This prominent Hampstead Road dining room has been there for as long as many of us can remember – since 2004, in fact. And yet how many times have you whizzed straight past it on the bus, making a mental note?
The simple idea, say the owners, was to bring the best of Mexican cuisine to Londoners, years before the current streetfood craze for all things taco really took off. In English the name means ‘mixed’ – as befits a two-floor multi-purpose bar, restaurant and club.
First thoughts? The contemporary blood-red interior still feels relatively chic after all this time, with grey pillars dotted about and a handful of rustling pendant lights: a soothing sound indeed.
It was a little odd however that, as we entered, a waitress seemed unsure whether they were still serving at 2pm on a Thursday. After finally being granted a table, we sat down by the big windows where, in true London juxtaposition, a 1970s concrete block and the Euston Saree Centre were visible beyond the red fluffy heart dangling against the glass.
The extensive menu may feel overwhelming to those unacquainted with Mexican food. Dishes range from burritos to the house special, a huge volcanic stone bowl of beef or chicken to share. As we took our seats, almost every couple was devouring one.
The cocktail list has the expected focus on tequila, but Mexican beers also feature and, as it was a weekday lunch, we opted for a beer-cocktail hybrid: a chelada is like a hoppier, fizzier bloody mary, served on ice with soy-like salsa maggi, tabasco, Worcestershire sauce and lime juice. Unlike anything I’d tasted before, it left a spicy, moreish residue on the lips, its relative meatiness ensuring it took far longer than a normal beer to drink. Which is a good thing, right?

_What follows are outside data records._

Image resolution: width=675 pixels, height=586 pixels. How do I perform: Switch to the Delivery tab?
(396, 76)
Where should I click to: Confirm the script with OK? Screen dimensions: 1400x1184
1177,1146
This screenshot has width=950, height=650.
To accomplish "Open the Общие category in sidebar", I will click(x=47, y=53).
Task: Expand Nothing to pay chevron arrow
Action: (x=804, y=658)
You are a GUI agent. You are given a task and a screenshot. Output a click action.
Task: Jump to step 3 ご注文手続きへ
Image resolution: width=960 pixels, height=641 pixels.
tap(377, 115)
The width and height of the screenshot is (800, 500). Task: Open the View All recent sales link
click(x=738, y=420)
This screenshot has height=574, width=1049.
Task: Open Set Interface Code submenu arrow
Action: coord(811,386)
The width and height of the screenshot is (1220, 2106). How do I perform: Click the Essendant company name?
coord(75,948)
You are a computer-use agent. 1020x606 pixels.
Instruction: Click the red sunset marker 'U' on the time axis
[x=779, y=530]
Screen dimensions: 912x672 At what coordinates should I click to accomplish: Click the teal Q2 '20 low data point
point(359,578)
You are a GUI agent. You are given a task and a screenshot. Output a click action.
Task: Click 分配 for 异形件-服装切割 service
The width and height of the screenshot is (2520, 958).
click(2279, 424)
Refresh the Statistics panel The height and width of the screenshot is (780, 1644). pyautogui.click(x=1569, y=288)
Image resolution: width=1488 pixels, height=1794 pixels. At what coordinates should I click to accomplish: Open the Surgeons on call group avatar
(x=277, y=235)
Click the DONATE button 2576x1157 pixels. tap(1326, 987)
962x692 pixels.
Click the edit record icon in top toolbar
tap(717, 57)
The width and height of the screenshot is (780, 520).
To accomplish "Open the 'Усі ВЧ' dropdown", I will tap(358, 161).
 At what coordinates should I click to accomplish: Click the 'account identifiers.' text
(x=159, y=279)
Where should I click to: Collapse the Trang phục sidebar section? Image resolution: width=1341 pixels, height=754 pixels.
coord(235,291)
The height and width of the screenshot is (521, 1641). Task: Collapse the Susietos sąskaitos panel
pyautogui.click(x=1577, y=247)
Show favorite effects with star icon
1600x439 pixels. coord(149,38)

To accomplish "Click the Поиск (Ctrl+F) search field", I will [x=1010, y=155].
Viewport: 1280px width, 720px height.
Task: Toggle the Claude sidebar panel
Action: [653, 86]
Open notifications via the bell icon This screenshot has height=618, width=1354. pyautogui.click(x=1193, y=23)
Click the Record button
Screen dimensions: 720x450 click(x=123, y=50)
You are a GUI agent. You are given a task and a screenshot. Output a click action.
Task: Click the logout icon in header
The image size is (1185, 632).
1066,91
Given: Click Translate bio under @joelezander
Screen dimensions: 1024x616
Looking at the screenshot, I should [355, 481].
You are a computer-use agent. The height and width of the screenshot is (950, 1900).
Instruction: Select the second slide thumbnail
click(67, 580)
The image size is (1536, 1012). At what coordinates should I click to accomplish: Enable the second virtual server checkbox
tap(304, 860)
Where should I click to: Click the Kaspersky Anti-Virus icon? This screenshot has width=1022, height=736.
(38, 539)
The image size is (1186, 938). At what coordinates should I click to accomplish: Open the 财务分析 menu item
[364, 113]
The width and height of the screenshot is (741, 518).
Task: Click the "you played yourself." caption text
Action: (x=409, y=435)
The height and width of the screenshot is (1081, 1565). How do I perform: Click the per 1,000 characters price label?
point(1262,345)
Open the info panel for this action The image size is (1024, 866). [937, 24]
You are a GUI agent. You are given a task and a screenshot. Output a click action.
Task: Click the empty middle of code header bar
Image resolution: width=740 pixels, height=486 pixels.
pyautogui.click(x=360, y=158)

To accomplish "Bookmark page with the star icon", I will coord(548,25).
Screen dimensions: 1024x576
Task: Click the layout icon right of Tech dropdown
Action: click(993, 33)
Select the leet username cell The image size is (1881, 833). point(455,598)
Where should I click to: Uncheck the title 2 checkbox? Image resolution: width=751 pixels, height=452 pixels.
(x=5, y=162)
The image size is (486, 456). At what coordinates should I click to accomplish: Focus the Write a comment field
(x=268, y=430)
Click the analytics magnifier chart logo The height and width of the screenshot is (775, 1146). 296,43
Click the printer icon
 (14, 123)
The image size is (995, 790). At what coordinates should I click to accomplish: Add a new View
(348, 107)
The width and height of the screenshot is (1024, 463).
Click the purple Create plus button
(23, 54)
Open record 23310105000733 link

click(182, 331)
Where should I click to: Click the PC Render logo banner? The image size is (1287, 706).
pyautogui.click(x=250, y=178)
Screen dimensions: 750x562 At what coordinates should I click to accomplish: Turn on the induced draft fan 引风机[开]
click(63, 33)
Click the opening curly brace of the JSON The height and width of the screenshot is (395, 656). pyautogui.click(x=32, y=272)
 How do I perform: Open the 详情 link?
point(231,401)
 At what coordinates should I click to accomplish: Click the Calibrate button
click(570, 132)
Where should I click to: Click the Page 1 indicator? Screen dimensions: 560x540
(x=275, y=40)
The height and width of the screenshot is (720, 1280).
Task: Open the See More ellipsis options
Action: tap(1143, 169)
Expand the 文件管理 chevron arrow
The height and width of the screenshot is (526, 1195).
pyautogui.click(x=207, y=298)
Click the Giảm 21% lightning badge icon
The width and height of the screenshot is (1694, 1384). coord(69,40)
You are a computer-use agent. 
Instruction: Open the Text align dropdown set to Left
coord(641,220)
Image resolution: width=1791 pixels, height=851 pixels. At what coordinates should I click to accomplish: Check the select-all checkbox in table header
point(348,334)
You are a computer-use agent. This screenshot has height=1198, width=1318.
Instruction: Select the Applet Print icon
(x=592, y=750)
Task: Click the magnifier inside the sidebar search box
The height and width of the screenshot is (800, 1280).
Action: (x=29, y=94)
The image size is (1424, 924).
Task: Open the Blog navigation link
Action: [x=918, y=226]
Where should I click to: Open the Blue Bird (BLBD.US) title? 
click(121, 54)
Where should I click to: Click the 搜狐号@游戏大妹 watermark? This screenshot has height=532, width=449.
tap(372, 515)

We chose tacos to start, which came in something like a handmade oven glove to keep warm: the flour had a blue corn sweetness, while melt-in-the-mouth pork, served with marinated red onion, was infused with orange juice and colourful achiote. A bowl of prawns ceviche was more akin to a cold soup, with the fat juicy crustaceans bathing in a marinade of onions, tomatoes and chillis, topped with a fan of flawless, soft green avocado slices. Good quality homemade tortilla chips proved a sturdy vessel, too.
Eschewing the popular bowl to share (too easy), we opted for two classic mains to get a feel for what the rustic dishes were like. Pollo Negro is a Mexican staple whose recipe is commonly passed from grandmothers down the family – and it showed: tender blackened chicken was smothered with a smokey cuitlacoche sauce made from truffles, and topped with a cheese gratin. Delicious: but how old-school the presentation was, down to the accompanying unseasoned boiled carrots and cauliflower florets.
Meanwhile, Thin crepes folded under a classic red chilli mole sauce were sweet rather than spicy; and it was tricky to identify the filling of courgette flowers, against the rather shouty triumvirate of onion, garlic and melted cheese.
It was time to get back to work. As we paid up, a stream of Spanish-speaking customers were still pouring in, the large walled TV screen showing rolling world news. Mestizo, we concluded, is nothing if not authentic.